Alex Trebek’s new memoir, “The Answer Is…Reflections on My Life,” is available today, one day ahead of his 80th birthday.
Featured in it, among stories tied to his family and his 36-year career as “Jeopardy!” host, are details about his life post-pancreatic cancer diagnosis.
Central are common side effects of treatment, including bouts of depression and pain, which he has also spoken about in interviews leading up to the publication of the book, as well as the overall ups and downs he has experienced since diagnosis.
Trebek learned he had stage IV pancreatic cancer and told the public via a video message in March 2019. Since then, he has continued to release periodic updates on his health. Just last week he released a video to update fans on what – and how – he’s been doing.
In the latest update he shared, “I’ve been continuing my treatment, and it is paying off, though it does fatigue me a great deal. My numbers are good. I’m feeling great.”
In interviews this week, Trebek divulged that he has struggled and has, at times, felt like a burden to his wife but that he was in awe of the way she has handled his diagnosis. The Pancreatic Cancer Action Network (PanCAN) maintains that having a support system is critical for patients. And that it’s equally important for caregivers to take the time to care for themselves.
Trebek also said in interviews that he was receiving an experimental immunotherapy.
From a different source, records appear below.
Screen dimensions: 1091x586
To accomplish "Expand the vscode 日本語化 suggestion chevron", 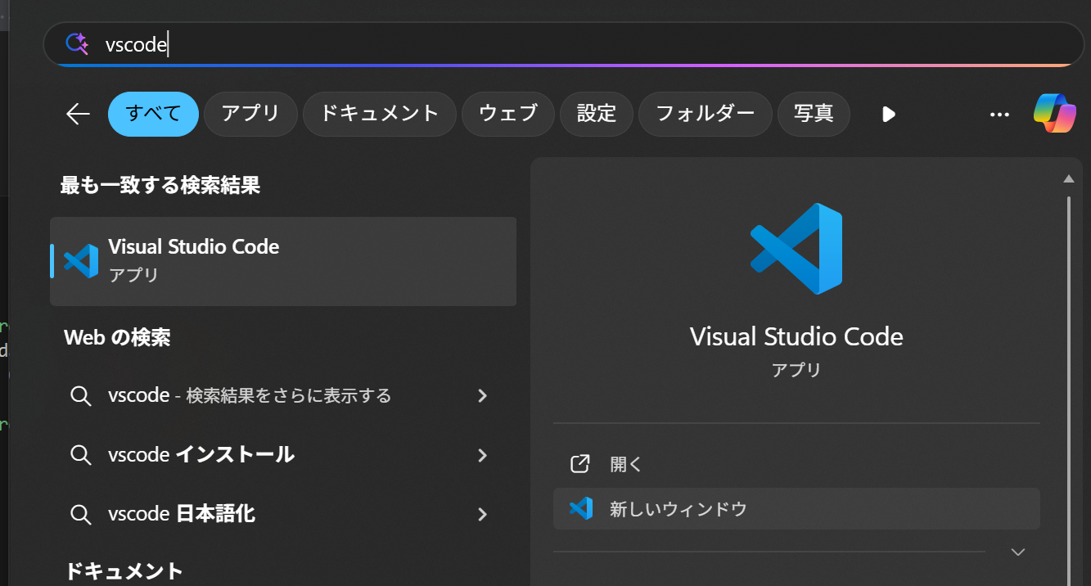I will tap(482, 515).
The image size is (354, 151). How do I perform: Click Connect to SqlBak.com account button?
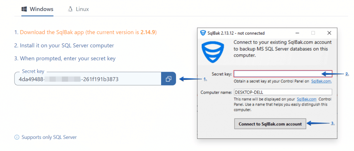(x=270, y=124)
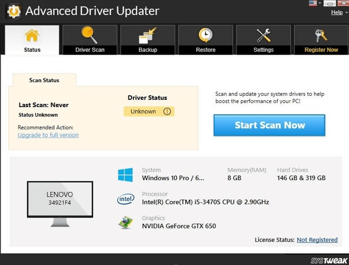Viewport: 349px width, 265px height.
Task: Switch to the Backup tab
Action: coord(147,40)
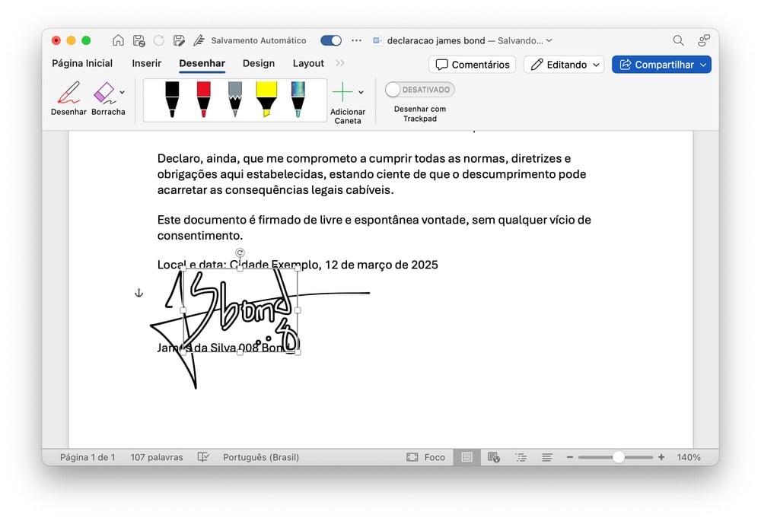Screen dimensions: 761x521
Task: Open the Home icon in title bar
Action: (x=118, y=40)
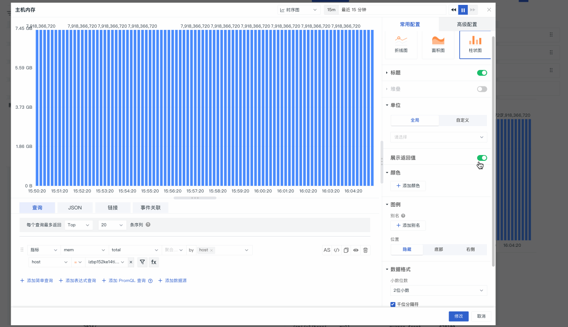The height and width of the screenshot is (327, 568).
Task: Open the 2位小数 decimal places dropdown
Action: point(439,290)
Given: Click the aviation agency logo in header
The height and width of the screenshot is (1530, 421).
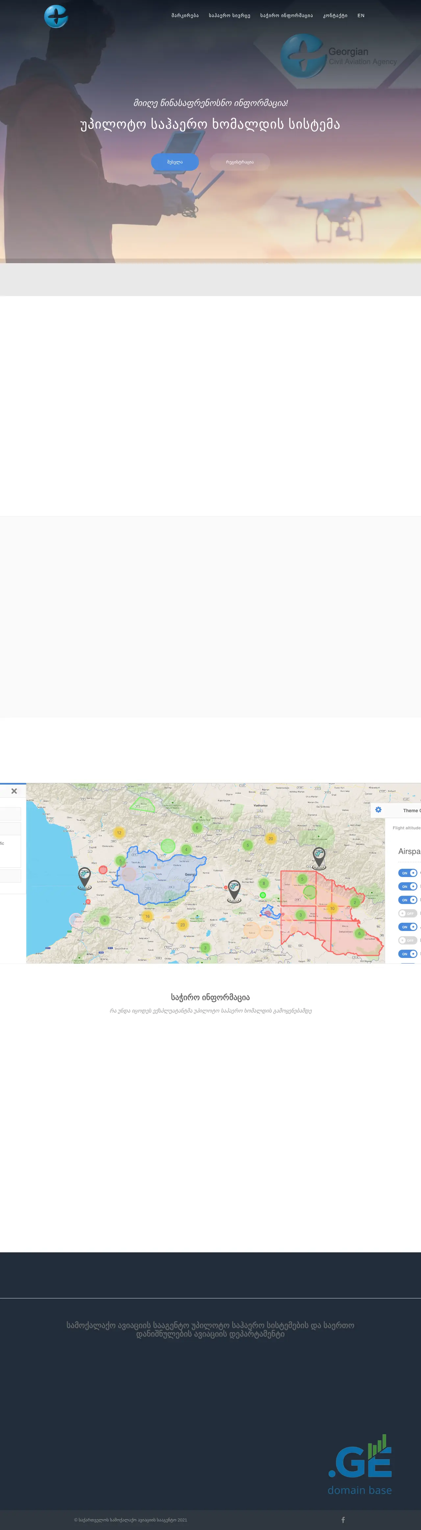Looking at the screenshot, I should [x=56, y=17].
Immunotherapy works by using the patient’s own immune system to recognize, attack and kill their cancer cells. Typically, immunotherapy approaches require activating the immune system and suppressing efforts by the cancer cells to hide from the immune system.
To date, immunotherapy has not shown success by itself for most pancreatic cancer patients. A small subset of pancreatic cancer patients respond to a checkpoint inhibitor approach, depending on their tumor’s biology.
Therefore, many immunotherapy drugs are being tested in combination with other treatment options, like chemotherapy, to improve their effectiveness in patients with pancreatic cancer.
For all pancreatic cancer patients, PanCAN strongly recommends clinical trials at diagnosis and during every treatment decision.
In the fight against pancreatic cancer, clinical trials often provide the best treatment options, and they give patients early access to cutting-edge treatments that can lead to progress in research and better outcomes. Every treatment available today was approved through a clinical trial, which is why it is so important for patients to enroll and participate.
Every patient is unique, so it is important to discuss what clinical trials may be right with one of PanCAN’s Patient Services expert case managers.
PanCAN also recommends that all patients get genetic and biomarker testing to determine the best treatment options for them. Genetic testing evaluates a patient’s saliva or blood for alterations they’re born with, and biomarker testing looks at a sample of a patient’s tumor for any changes in their DNA or protein.
Pancreatic cancer has been in the news recently due to the passing of Civil Rights legend John Lewis and the update from Supreme Court Justice Ruth Bader Ginsburg, a pancreatic cancer survivor, that she is undergoing chemotherapy again.
Since his pancreatic cancer diagnosis, Trebek has become a public advocate, sharing updates about his journey, attending PanCAN’s PurpleStride event in Los Angeles last year and appearing in a global PSA for Pancreatic Cancer Awareness Month last November.
Any treatments, including clinical trials, mentioned in this story may not be appropriate or available for all patients. Doctors take many things into account when prescribing treatments including the stage and type of cancer and the overall health of the patient.